■ **WHAT THE TASK REQUIRES**
Output, word for word, the span of lines that starts at the one containing "Task: Import settings from a migration file" and ends at the last line of the records.

■ **Records from a dataset**

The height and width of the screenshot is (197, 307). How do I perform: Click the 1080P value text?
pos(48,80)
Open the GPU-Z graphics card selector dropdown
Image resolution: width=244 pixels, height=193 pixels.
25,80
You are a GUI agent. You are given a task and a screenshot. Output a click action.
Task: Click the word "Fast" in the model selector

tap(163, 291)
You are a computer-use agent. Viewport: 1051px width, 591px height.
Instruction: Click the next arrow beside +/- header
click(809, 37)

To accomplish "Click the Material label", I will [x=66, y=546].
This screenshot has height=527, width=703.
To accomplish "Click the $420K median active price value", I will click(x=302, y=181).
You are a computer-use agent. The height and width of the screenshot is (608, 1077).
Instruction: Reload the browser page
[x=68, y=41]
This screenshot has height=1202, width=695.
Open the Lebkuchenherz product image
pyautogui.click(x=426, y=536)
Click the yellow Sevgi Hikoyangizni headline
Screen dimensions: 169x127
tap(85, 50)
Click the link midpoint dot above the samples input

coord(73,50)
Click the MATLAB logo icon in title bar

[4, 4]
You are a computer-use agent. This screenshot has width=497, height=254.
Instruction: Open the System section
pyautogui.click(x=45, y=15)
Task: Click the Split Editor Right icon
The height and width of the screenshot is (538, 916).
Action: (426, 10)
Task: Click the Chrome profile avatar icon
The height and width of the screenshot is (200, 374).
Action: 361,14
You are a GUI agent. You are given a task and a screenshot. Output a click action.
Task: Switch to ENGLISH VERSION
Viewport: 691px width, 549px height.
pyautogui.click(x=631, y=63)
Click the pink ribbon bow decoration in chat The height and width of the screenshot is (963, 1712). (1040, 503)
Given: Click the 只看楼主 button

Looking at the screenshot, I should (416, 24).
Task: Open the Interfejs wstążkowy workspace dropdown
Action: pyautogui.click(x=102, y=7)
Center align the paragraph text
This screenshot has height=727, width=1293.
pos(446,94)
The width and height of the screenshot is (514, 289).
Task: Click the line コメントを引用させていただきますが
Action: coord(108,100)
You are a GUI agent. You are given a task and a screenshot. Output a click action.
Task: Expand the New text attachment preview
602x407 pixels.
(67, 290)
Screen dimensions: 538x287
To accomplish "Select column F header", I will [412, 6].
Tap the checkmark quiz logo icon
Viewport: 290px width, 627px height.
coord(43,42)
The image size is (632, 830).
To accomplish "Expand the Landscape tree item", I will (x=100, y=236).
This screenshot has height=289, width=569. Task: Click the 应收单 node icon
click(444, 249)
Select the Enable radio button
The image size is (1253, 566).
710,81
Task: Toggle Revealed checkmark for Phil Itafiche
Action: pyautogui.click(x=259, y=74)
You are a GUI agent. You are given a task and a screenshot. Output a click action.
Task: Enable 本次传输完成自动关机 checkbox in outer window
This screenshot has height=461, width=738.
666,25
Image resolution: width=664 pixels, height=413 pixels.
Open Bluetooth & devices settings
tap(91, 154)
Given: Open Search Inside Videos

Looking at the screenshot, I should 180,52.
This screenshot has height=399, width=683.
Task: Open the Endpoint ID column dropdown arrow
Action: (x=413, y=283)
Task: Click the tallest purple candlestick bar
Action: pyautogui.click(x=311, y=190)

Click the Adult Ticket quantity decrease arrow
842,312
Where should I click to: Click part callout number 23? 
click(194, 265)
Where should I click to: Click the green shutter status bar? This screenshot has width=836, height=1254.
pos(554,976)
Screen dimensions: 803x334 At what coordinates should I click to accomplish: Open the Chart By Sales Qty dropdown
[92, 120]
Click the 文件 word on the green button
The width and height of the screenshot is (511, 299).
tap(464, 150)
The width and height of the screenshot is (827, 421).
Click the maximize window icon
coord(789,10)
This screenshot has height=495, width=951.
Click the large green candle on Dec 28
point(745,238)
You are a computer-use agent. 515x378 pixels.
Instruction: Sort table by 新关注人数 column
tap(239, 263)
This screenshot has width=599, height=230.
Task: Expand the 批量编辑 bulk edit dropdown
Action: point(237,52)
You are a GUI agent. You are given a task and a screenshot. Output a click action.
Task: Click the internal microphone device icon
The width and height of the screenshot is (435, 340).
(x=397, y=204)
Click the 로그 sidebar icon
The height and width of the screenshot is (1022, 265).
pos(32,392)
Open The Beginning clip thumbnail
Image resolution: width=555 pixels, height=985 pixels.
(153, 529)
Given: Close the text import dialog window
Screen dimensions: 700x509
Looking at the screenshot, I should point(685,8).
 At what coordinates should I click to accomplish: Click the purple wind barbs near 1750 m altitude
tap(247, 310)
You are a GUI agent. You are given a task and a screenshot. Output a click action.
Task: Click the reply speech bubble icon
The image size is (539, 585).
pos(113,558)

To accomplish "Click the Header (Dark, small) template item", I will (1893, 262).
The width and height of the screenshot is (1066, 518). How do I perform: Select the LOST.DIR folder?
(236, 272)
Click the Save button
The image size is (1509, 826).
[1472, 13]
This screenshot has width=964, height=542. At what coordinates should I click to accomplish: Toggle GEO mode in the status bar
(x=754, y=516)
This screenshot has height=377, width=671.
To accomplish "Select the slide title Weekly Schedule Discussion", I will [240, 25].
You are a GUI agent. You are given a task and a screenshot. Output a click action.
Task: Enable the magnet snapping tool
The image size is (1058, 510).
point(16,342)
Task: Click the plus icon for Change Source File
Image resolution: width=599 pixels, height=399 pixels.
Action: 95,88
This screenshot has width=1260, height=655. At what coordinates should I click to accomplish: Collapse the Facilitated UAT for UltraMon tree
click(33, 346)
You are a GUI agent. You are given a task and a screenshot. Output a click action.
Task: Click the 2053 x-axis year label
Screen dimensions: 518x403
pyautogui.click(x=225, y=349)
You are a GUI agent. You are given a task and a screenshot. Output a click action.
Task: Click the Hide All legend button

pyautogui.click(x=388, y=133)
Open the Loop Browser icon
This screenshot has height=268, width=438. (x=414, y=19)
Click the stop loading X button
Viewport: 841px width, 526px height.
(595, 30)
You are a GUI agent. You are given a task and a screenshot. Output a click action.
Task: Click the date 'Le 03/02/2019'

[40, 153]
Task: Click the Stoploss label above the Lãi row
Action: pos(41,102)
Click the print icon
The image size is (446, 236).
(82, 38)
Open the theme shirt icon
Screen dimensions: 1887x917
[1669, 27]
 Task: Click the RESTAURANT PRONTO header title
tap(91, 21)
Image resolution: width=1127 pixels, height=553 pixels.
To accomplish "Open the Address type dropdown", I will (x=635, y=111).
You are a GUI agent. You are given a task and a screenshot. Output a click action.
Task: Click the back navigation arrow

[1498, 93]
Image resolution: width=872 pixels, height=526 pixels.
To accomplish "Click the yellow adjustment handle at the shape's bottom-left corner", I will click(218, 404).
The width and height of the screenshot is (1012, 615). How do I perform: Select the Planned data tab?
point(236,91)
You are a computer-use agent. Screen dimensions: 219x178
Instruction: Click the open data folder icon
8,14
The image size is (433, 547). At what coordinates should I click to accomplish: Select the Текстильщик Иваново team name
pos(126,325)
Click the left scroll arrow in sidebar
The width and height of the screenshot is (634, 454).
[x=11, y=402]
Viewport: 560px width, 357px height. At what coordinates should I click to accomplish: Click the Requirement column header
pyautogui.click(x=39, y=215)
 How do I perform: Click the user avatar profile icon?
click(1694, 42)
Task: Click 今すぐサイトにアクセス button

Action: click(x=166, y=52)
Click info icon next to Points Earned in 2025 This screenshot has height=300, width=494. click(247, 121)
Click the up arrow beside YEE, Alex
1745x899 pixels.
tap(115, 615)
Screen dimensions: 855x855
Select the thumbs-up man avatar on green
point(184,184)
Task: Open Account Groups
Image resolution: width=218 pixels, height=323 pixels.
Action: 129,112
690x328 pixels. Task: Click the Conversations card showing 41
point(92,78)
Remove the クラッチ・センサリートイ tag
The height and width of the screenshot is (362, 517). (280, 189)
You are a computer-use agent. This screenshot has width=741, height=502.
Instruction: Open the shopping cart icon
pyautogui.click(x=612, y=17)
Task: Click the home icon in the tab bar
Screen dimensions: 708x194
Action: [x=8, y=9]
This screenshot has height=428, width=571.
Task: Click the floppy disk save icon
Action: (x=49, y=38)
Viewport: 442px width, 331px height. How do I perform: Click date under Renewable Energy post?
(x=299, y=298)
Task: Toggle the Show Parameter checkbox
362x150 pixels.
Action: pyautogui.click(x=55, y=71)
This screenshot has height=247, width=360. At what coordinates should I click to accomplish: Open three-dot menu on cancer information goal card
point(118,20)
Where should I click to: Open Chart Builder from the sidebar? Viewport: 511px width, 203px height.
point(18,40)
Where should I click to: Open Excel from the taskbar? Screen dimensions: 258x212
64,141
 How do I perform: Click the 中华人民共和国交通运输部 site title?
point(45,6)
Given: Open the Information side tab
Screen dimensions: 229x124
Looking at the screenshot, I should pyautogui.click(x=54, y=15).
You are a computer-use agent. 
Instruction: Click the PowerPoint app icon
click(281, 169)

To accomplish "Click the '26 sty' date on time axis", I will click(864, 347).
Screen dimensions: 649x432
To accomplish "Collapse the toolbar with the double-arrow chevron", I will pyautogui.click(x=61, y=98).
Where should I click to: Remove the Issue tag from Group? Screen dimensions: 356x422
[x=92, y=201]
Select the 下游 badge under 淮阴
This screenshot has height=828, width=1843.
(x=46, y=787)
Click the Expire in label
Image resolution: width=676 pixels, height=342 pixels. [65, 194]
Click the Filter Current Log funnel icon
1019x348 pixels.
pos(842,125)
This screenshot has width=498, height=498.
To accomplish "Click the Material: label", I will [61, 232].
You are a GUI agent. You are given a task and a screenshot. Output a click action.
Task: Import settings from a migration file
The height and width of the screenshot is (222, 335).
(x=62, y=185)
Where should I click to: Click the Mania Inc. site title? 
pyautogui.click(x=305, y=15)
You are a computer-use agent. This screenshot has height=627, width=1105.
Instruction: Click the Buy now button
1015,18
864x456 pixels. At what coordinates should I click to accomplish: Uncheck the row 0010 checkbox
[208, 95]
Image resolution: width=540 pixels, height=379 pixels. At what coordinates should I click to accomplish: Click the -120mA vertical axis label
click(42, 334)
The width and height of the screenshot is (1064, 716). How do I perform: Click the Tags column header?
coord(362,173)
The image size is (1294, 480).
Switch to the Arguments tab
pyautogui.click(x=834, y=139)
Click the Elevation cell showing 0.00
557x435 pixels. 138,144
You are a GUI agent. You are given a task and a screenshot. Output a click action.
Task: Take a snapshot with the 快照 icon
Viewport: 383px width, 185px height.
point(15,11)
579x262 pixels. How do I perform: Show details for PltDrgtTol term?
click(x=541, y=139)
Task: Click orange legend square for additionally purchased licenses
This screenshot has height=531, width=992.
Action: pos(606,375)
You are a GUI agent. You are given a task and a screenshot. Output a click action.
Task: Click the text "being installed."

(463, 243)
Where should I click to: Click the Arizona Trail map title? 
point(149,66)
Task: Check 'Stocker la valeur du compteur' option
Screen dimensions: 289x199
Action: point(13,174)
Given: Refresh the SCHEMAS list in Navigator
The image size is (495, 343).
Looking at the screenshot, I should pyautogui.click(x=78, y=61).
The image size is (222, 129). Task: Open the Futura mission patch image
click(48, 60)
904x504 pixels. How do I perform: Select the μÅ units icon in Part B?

■ **TASK OUTPUT**
Task: Import settings from a migration file
The height and width of the screenshot is (222, 335).
(x=62, y=185)
Where should I click to: Click the Mania Inc. site title? 
pyautogui.click(x=305, y=15)
You are a computer-use agent. This screenshot has height=627, width=1105.
Instruction: Click the Buy now button
1015,18
864x456 pixels. At what coordinates should I click to accomplish: Uncheck the row 0010 checkbox
[208, 95]
Image resolution: width=540 pixels, height=379 pixels. At what coordinates should I click to accomplish: Click the -120mA vertical axis label
click(42, 334)
The width and height of the screenshot is (1064, 716). How do I perform: Click the Tags column header?
coord(362,173)
The image size is (1294, 480).
Switch to the Arguments tab
pyautogui.click(x=834, y=139)
Click the Elevation cell showing 0.00
557x435 pixels. 138,144
You are a GUI agent. You are given a task and a screenshot. Output a click action.
Task: Take a snapshot with the 快照 icon
Viewport: 383px width, 185px height.
point(15,11)
579x262 pixels. How do I perform: Show details for PltDrgtTol term?
click(x=541, y=139)
Task: Click orange legend square for additionally purchased licenses
This screenshot has height=531, width=992.
Action: pos(606,375)
You are a GUI agent. You are given a task and a screenshot. Output a click action.
Task: Click the text "being installed."

(463, 243)
Where should I click to: Click the Arizona Trail map title? 
point(149,66)
Task: Check 'Stocker la valeur du compteur' option
Screen dimensions: 289x199
Action: point(13,174)
Given: Refresh the SCHEMAS list in Navigator
The image size is (495, 343).
Looking at the screenshot, I should pyautogui.click(x=78, y=61).
The image size is (222, 129). Task: Open the Futura mission patch image
click(48, 60)
904x504 pixels. How do I perform: Select the μÅ units icon in Part B?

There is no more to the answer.